**文書の抜粋:**
______________________________
リンゴ爆弾でさようなら

91年生まれ。新作を中心に映画の感想を書きます。旧作の感想はよほど面白かったか、気分が向いたら書きます。

『寝ても覚めても』を見た。

きみと見つめ合わない

柴田友香によって著された同名小説の映画化。監督は『ハッピーアワー』などで知られれる気鋭・濱口竜介。主演は唐田えりか東出昌大瀬戸康史山下リオ伊藤沙莉ら。第71回カンヌ国際映画祭にてコンペティション部門に選出された


大学生の朝子(唐田えりか)は運命的に出会った鳥居麦(東出昌大)という青年と恋に落ちる。しかし麦はある日突然何も語らずに姿を消してしまった。2年後、大阪から東京に越してきた朝子は、麦と顔が瓜二つの丸子亮平(東出昌大)と出会い、その姿に戸惑いつつもお互いに惹かれあうのであった。そして5年度。朝子と亮平は共に暮らし、幸せな日々を送っていた。しかしある時、朝子は麦のゆくえを知ることとなり・・・

いくつもの不穏さを伴ったショットに恐怖と感動を覚えつつ、同時に「何故」が絶えず浮かび上がるがために、画面に目がくぎ付けになってしまった。例えば、何故二度もカメラは後退移動するのか。一度目は、麦がパンを買いに行くといって家から出るシーン。二度目は再び現れた麦が朝子の手を引きレストランから出て行ってしまうシーンだが、二つともカメラの視点と移動する人物の視点が一致していない。これはまず、離れていくということを映画の視点で表現しているということはできるのだろう。またこの二者は突如消える人たちであるという共通点を持っていたことからも、こういった移動が特権的に許されているともいえるかもしれない。特に麦に関しては顕著で、二度目の後退移動において朝子はまだ画面に見切れるよう残されているものの、麦は決して映らないのである。しかし問題は、何故この2つのショットが他と比較し特段誰かの視点を装うのだろうか、ということである。
______________________________
**提供資料:**
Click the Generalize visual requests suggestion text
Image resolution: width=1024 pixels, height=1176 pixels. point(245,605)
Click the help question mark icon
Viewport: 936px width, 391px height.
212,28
______________________________
**依頼文 1:**
この映画評の「大学生の朝子(唐田えりか)は」から始まって「だろうか、ということである。」に至るまでの部分を、「パン」を「新聞」に差し替えて示すこと。
**依頼文 2:**
次の(a)〜(c)がこの映画評の内容と合うかどうか、それぞれ「はい」か「いいえ」で答え、判断の決め手となる本文の語句をそのまま引用すること。
(a) 朝子は大阪から東京に越してきた。
(b) 麦は姿を消す前に、その理由を朝子に語っていた。
(c) 二度目の後退移動のショットでは、麦が画面に映っている。
**依頼文 3:**
この映画評で「大学生の朝子」で始まる段落を、主な事実を残したまま短い箇条書きにまとめること。

**完成した出力 1:**
大学生の朝子(唐田えりか)は運命的に出会った鳥居麦(東出昌大)という青年と恋に落ちる。しかし麦はある日突然何も語らずに姿を消してしまった。2年後、大阪から東京に越してきた朝子は、麦と顔が瓜二つの丸子亮平(東出昌大)と出会い、その姿に戸惑いつつもお互いに惹かれあうのであった。そして5年度。朝子と亮平は共に暮らし、幸せな日々を送っていた。しかしある時、朝子は麦のゆくえを知ることとなり・・・

いくつもの不穏さを伴ったショットに恐怖と感動を覚えつつ、同時に「何故」が絶えず浮かび上がるがために、画面に目がくぎ付けになってしまった。例えば、何故二度もカメラは後退移動するのか。一度目は、麦が新聞を買いに行くといって家から出るシーン。二度目は再び現れた麦が朝子の手を引きレストランから出て行ってしまうシーンだが、二つともカメラの視点と移動する人物の視点が一致していない。これはまず、離れていくということを映画の視点で表現しているということはできるのだろう。またこの二者は突如消える人たちであるという共通点を持っていたことからも、こういった移動が特権的に許されているともいえるかもしれない。特に麦に関しては顕著で、二度目の後退移動において朝子はまだ画面に見切れるよう残されているものの、麦は決して映らないのである。しかし問題は、何故この2つのショットが他と比較し特段誰かの視点を装うのだろうか、ということである。

**完成した出力 2:**
(a) はい。「2年後、大阪から東京に越してきた朝子は」
(b) いいえ。「麦はある日突然何も語らずに姿を消してしまった」
(c) いいえ。「麦は決して映らないのである」

**完成した出力 3:**
- 大学生の朝子は、運命的に出会った青年・鳥居麦と恋に落ちる。
- 麦はある日突然、何も語らずに姿を消す。
- 2年後、大阪から東京に越してきた朝子は、麦と顔が瓜二つの丸子亮平と出会い、戸惑いつつも互いに惹かれあう。
- やがて朝子と亮平は共に暮らし、幸せな日々を送っている。
- しかしある時、朝子は麦のゆくえを知ることになる。